Bill Clinton: I'd Sit in on Hillary's Cabinet Meetings 'Only If Asked'

Clinton talks to Barbara Walters for the "10 Most Fascinating People of 2007."

Dec. 5, 2007— -- For the first time in history, a former president has a good shot at getting back into the White House … as a spouse. And that's just one reason why Bill Clinton is one of Barbara Walters' "10 Most Fascinating People of 2007."

If his wife wins the 2008 presidential election, would the former president sit in on cabinet meetings?

"Only if asked," Clinton told Walters. "And I think it would only be wise if it were on a specific issue. I think it's better for me to give her my advice privately most of the time."

Clinton says he would weigh in if he disagreed with a decision his wife planned to made as president, "but when she made it, I'd do my best to support it," he said. "I'd keep my mouth shut."

"Mr. President, is your wife really smarter than you are?" Walters asked.

"About some things," said Clinton. "We have different kinds of intelligence. She has a great organizational intelligence, and we've always worked well together. … I said the other day -- we celebrated our 32nd anniversary -- I'd rather spend the night talking to her than anybody I can think of."

Clinton said that before Hillary decided to run for president, and if the laws were changed, he might have liked to run for a third term in the White House.

"I loved being president," he said. "I loved it. And I thought I was well-suited to the time."

The man some call the rock star of American politics hasn't lost his magic touch. Walters met the 61-year-old former president at his office in New York's Harlem, where he overseas the William J. Clinton Foundation.

Since leaving office just six years ago, Clinton has become a kind of global expeditor, traveling to more than 84 countries and using his iconic status to fight poverty, childhood obesity, global warming and AIDS. Even a quadruple bypass in 2004 couldn't slow him down.

He gives several speeches a month, and he's written two best-selling books, including his current one, "Giving: How Each of Us Can Change the World."

"Mr. President, do you think you've been a very good ex-president?" Walters asked.

"Oh, I don't know, but I've had a good time trying to be," said Clinton.

As for who the next president will be, Clinton can't be objective when it comes to the Democrats, but who does he believe is the strongest Republican presidential candidate?

"I can't tell, but I think that McCain has a lot of appeal, and I think that he seems to be making a little bit of a comeback, and he seems to be liberated by the awful abuse that he got at the hands of his own campaign people. The way they squandered his money and all that, was terrible. But he seems free again," said Clinton. "And we disagree on many things, but I think he's a big figure. So he might be the most electable. I don't know if he can be nominated."

Should Hillary win, would Clinton be willing to take on traditional "first spouse" duties, such as the annual Easter Egg Hunt and the White House Christmas decorations?

"You know, I'd actually like doing that," Clinton told Walters. "If I'm asked to do that, I would love to do that."

And would this former president welcome the title of first gentleman?
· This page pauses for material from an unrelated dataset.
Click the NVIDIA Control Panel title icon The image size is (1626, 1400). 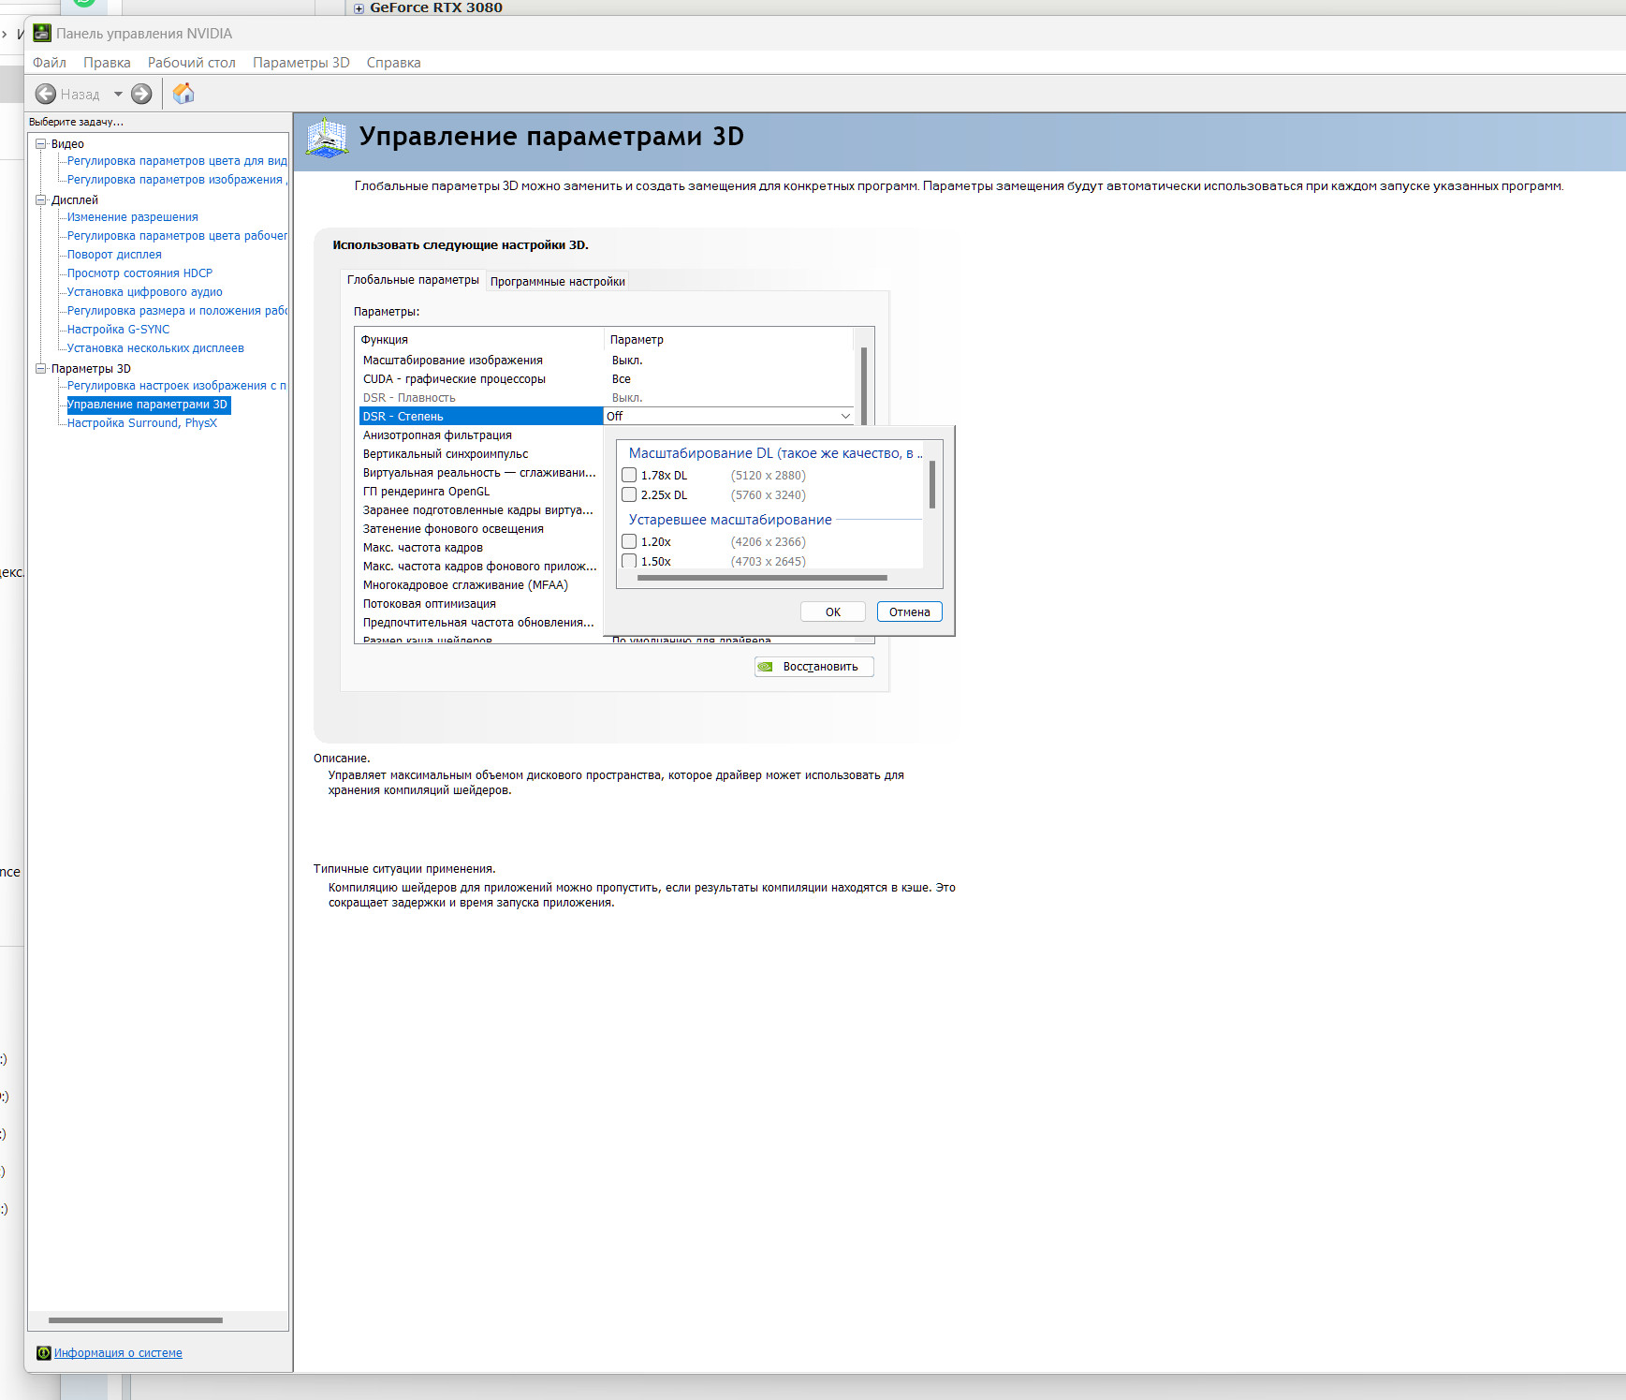(x=42, y=34)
"I really don't care what I'm called," Clinton said. "I got to be president for eight years. People can call me whatever they want."

While the Clintons talk many times each day, Bill Clinton said they don't get to see each other as much now that the campaign is in full swing. When asked if they send text messages or e-mail, he replied, "No, I don't do that. I call her on the phone. … I want to hear her voice. … You know, you know somebody as well as we do, you just hear the tone in her voice, you know how they're doing."

As for how he's doing, Clinton says his heart surgery in 2004 "made me more grateful for every day I have of life. I realized, you know, that if I hadn't made it through that surgery, I would have still had a life more full, more rich, than the vast majority of people who have ever lived, and I decided that, you know, if people survive for a reason, that my reason should be to give those chances to other people.

"I think it's made me a little more mellow," he said. "I notice how the air smells when the seasons change, something I used to do when I was a boy a lot. Those things mean something to me again, like they did when I was a boy -- just the rhythms of life. So I both love the small things more, and I sweat the small things less."